Home

People who dislike exclusivity based on discrimination against gender, race, faith, sexuality or political hue are termed ‘reasonable people’. That such xenophobia seems anachronistic in the developed world in the 21st century is a reasonable enough stance.

Wimmin like to shame bastions of maleness in an often aggressive manner, and the voice of what the Urban Dictionary terms ‘rabid psycho feminists’ is much more voluble than any Islamic / homosexual / Green Party voices complaining about elitist club memberships that one is likely to hear.

Before any such interest or pressure group brings the likes of Muirfield, Royal Troon and Royal St Georges golf clubs (and perhaps even the R&A itself) to toe its particular line, however, the laws of hard, commercial necessity will bring that about. But it will happen by proxy…

Golf clubs in Britain are dying. These establishments that relied on membership fees for their main income streams are suffering a haemorrhage in renewals, as well as the disappearance of new applications that is seeing a reported situation of fully one third of UK clubs effectively trading while insolvent. The fact of nationwide household belt-tightening will not be helping mitigate this, but every time a man, woman or child gets closer to realizing a wish to formalize a relationship with golf via a club membership, something like this comes along that is almost certain to change or defer that personal budget allocation to something else.

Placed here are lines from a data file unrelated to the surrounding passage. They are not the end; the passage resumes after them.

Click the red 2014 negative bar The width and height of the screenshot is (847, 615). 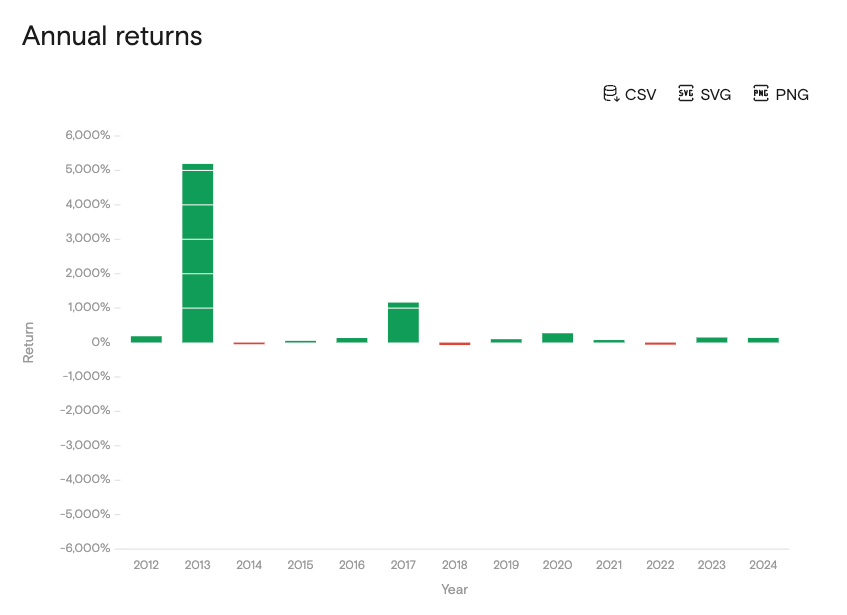pyautogui.click(x=249, y=343)
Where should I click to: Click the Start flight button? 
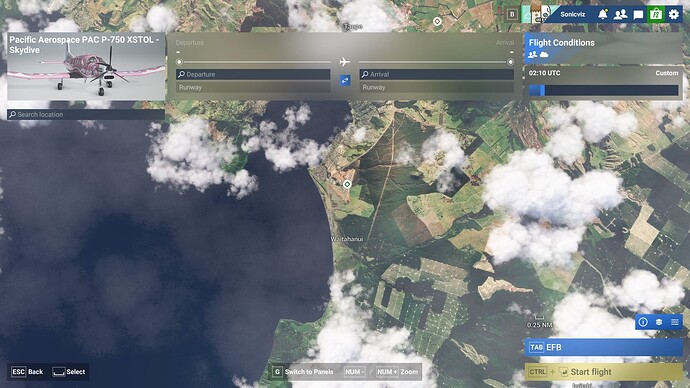coord(603,372)
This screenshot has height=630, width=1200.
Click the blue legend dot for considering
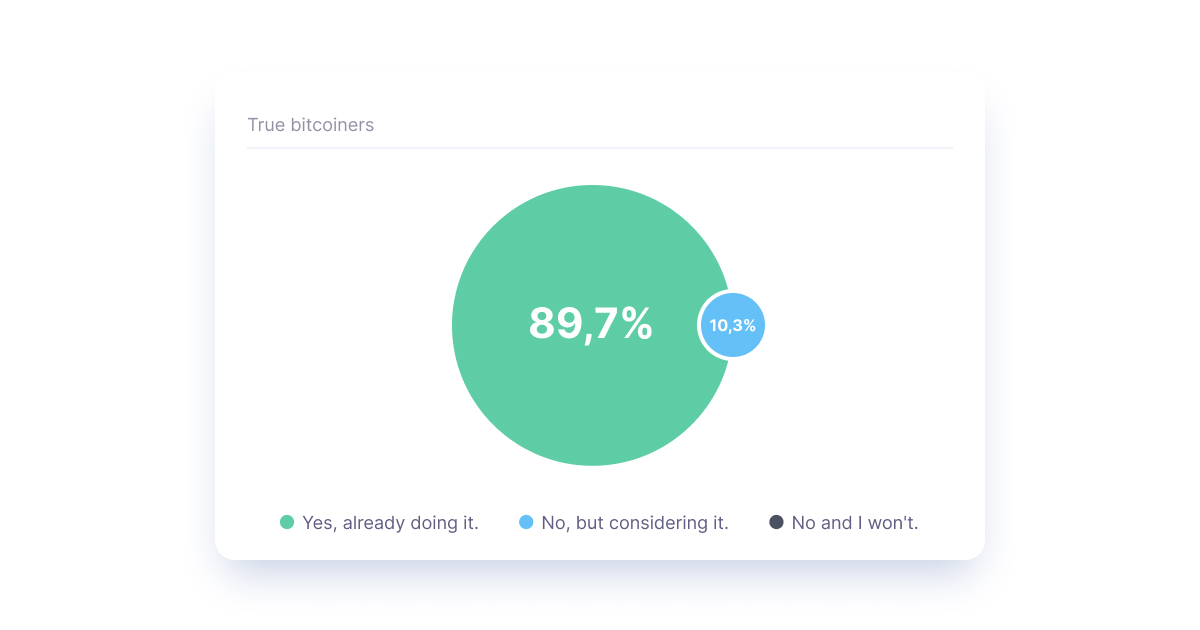(x=526, y=522)
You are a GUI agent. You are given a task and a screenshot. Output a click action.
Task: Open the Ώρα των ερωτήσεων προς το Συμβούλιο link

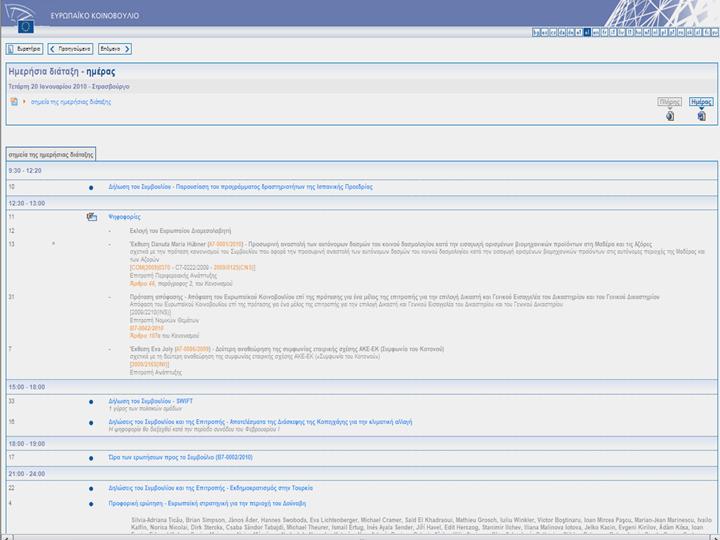tap(180, 456)
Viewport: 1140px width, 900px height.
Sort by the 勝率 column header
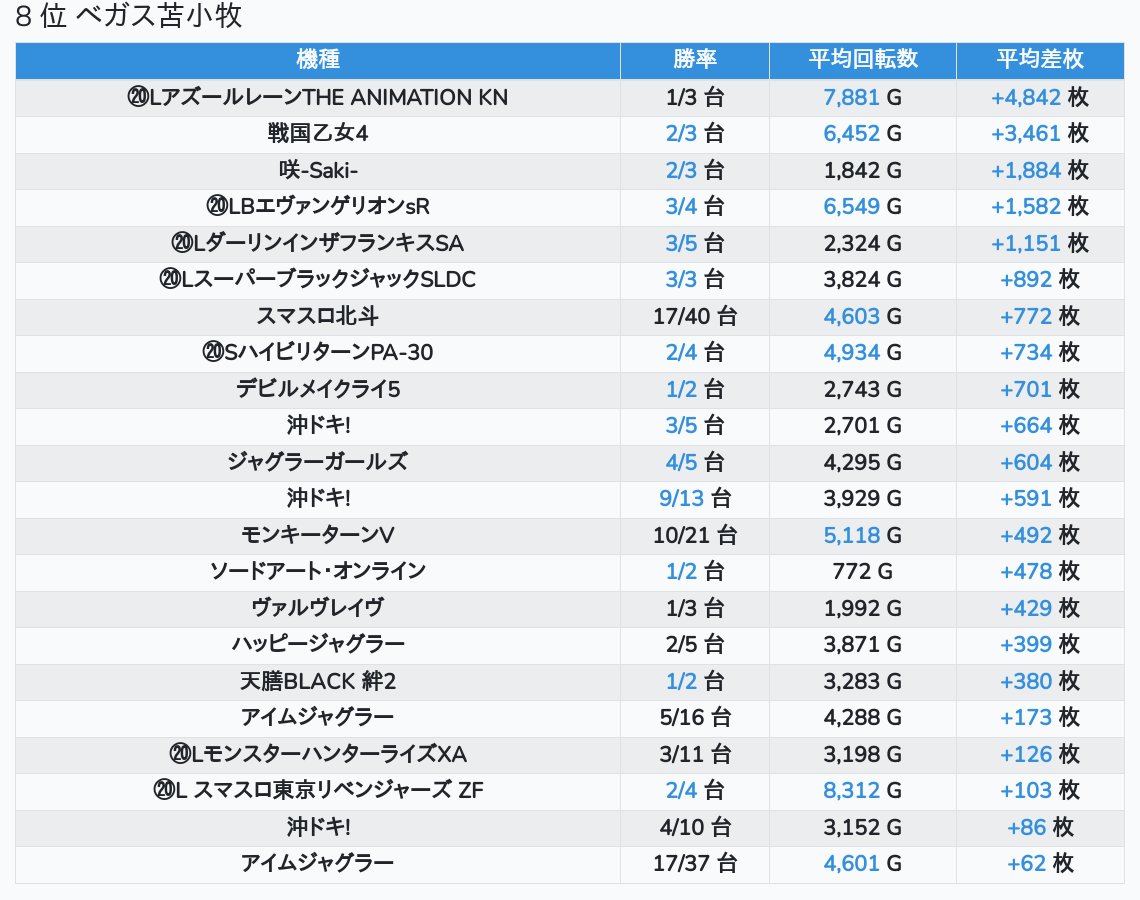(694, 60)
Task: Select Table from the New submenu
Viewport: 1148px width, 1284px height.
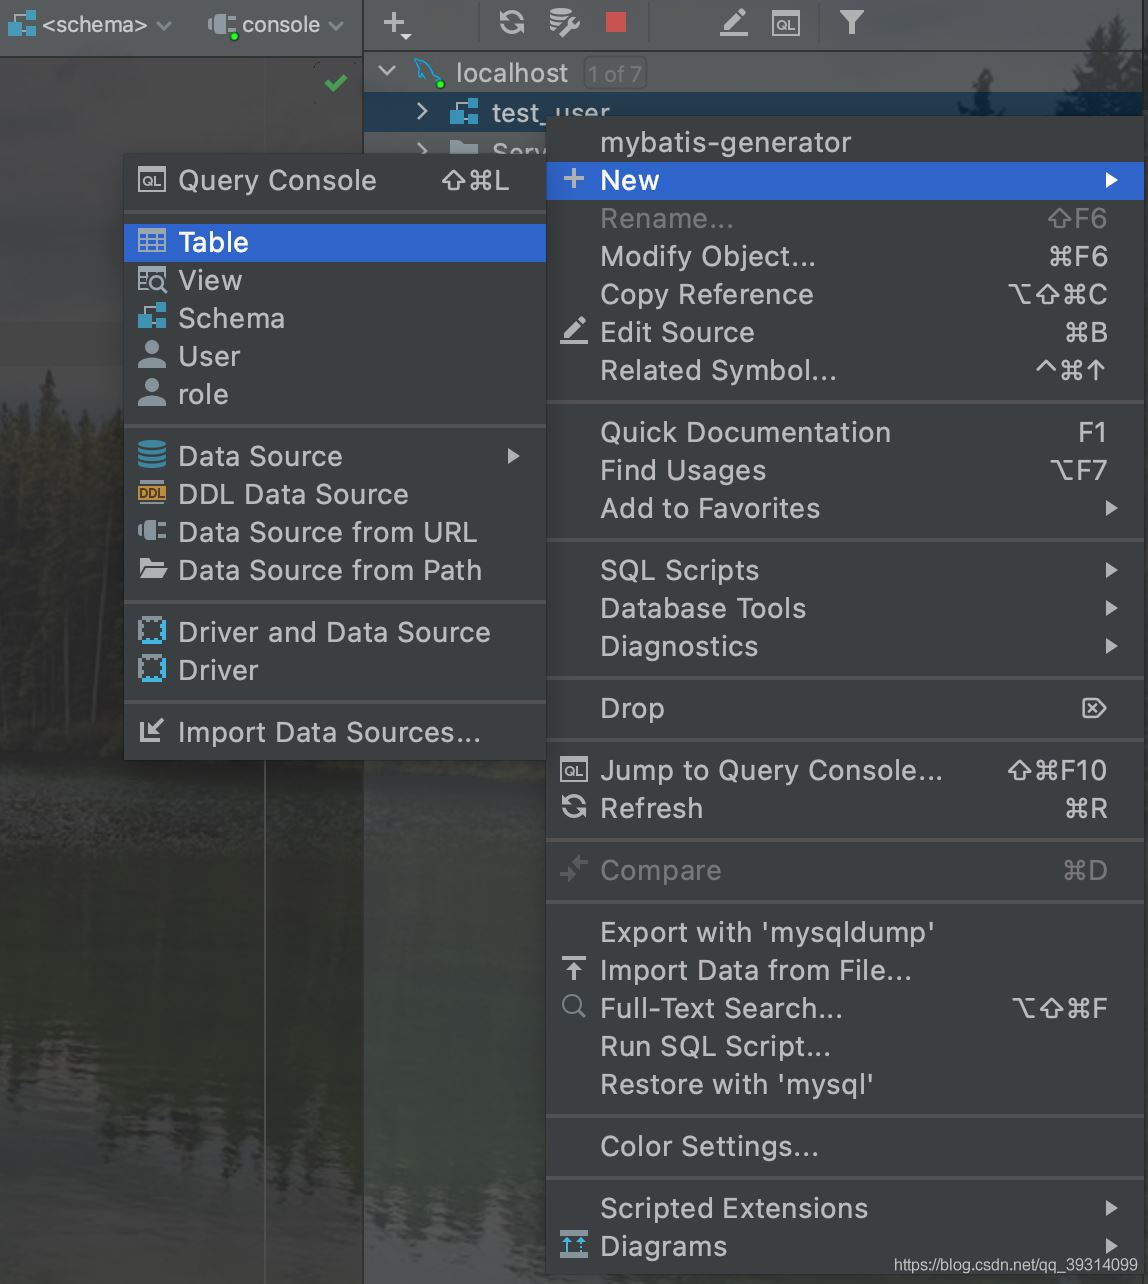Action: [x=213, y=242]
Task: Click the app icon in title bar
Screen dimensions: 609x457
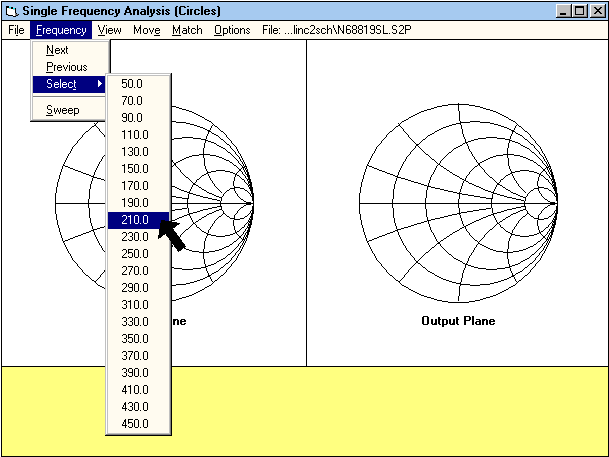Action: [x=11, y=11]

The injustice of it is, though, that it is NOT those aforementioned institutional behemoths like Muirfield that will suffer: it is every other club in the country.

MuirfieldClubs like Muirfield (host to this year’s Open) have become global destinations of overriding importance to players of golf. Battalions of people on waiting lists to be accepted as members will ensure these clubs will likely never suffer real economic hardship or the cultural isolation of society’s reasonable people. But while aspiring club members are happily beguiled and inspired by major sporting competitions hosted by these iconic courses, most will target clubs in their own region to apply and happily invest in membership fees, debentures, proshop sales, coaching, consumables, entertaining and so on. Every time that deviant or unreasonable behaviour like gender-prejudice rears its ugly head, however, those plans and budgets earmarked for joining golf clubs are shelved.

It’s a hackneyed old cliché that golf is elitist, but even that kind of terminology is benign when compared to words like stupid, boorish, hateful, blinkered, feudal, sociopathic, needless.. the list goes on. Possibly the worst description the game of golf could be given today, though, is irrelevant. Worse than any pejorative or mocking description, being labelled as simply very unimportant is more likely to drive a stake through the heart of the game than anything else.

Women, kids and families all deserve to become acquainted with the joys of golf: its discipline, its motivation, its sociability, its competitiveness. The institution is slowly killing itself, however. And while its giants have their sclerotic hands tight on the tiller of the ship heading for the rocks, their own places in the lifeboats are assured. The reasonable majority, meanwhile, stand on the shore disinterested and looking the other way.